Su questa base le lotte oggi hanno anche una percezione comune, già manifestatasi a partire dall’inverno in Tunisia e ora riassunta nello slogan che echeggia a New York “siamo il 99%”: la vocazione maggioritaria, appunto. Ma attenzione, qui bisogna intendersi. C’è, a sinistra e nei movimenti, un pericoloso vizio: recepire la vocazione maggioritaria delle lotte, che è un fatto, come sinonimo della necessità di essere moderati, che è un pregiudizio. In altri termini, gira l’idea che più si abbassa l’asticella delle pratiche e delle parole d’ordine, più si ottiene consenso.
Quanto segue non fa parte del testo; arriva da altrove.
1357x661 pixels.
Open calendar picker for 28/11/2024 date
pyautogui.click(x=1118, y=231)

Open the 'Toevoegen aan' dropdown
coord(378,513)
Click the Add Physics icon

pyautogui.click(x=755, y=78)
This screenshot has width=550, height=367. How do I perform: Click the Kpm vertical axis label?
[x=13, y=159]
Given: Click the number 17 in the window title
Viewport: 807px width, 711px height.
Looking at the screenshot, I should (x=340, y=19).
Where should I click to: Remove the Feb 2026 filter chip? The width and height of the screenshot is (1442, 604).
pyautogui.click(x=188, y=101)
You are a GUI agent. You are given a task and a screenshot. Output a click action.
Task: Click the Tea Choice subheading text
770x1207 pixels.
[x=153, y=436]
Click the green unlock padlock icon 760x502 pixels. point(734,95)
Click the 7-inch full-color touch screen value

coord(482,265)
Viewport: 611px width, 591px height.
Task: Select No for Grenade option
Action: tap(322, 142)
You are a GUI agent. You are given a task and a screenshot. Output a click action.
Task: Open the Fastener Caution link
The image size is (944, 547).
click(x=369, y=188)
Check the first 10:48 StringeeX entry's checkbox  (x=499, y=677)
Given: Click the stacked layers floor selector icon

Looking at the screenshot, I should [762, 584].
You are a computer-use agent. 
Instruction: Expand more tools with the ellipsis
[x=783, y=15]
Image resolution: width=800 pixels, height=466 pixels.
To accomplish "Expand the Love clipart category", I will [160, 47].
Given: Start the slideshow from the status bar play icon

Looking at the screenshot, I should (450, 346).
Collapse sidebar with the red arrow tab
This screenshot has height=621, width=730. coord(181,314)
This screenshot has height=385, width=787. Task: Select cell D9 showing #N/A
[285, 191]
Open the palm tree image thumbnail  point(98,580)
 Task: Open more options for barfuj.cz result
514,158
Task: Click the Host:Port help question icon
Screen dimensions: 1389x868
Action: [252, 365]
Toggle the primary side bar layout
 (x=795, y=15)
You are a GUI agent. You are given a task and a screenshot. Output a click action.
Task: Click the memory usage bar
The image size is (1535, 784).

É, evidentemente, l’idea che ha guidato la sinistra al suo meritato e definitivo collasso. Il comune diventa allora difesa del pubblico, la lotta contro la Bce si traduce nel recupero del cadavere sovranista, il “que se vayan todos” si trasfigura nell’avvicendamento di governo, la proclamata fine della sinistra si sublima in una sorta di inedita e imprecisata terza via. Contrapporre le brutte rivolte alle belle occupazioni delle piazze, le insurrezioni alle rivendicate pratiche di democrazia radicale, cioè di una democrazia da reinventare e dunque non liberale, è nel migliore dei casi un ingenuo esercizio retorico. Perché, piaccia o non piaccia, nella crisi contemporanea rivolte e occupazioni, insurrezione e reinvenzione della democrazia sono un dato di fatto, che qualificano la produzione materiale di soggettività e che definiscono quella che – ancora una volta, piaccia o non piaccia – è una situazione rivoluzionaria. Per essere all’altezza dei tempi non basta disfarsi frettolosamente degli album di famiglia, ma bisogna creare una cassetta degli attrezzi comune attraverso cui ripensare i vecchi concetti e produrne di nuovi: a partire dal fatto che la radicalità è nella situazione e non nelle parole che la descrivono. Dal laboratorio tunisino, ancora una volta, abbiamo capito che essere minoritari oggi significa rimanere attaccati ai – questi sì – vecchi arnesi della rappresentanza e dello Stato-nazione, indesiderati residui di un passato che, tutti insieme, abbiamo contribuito a mettere in crisi.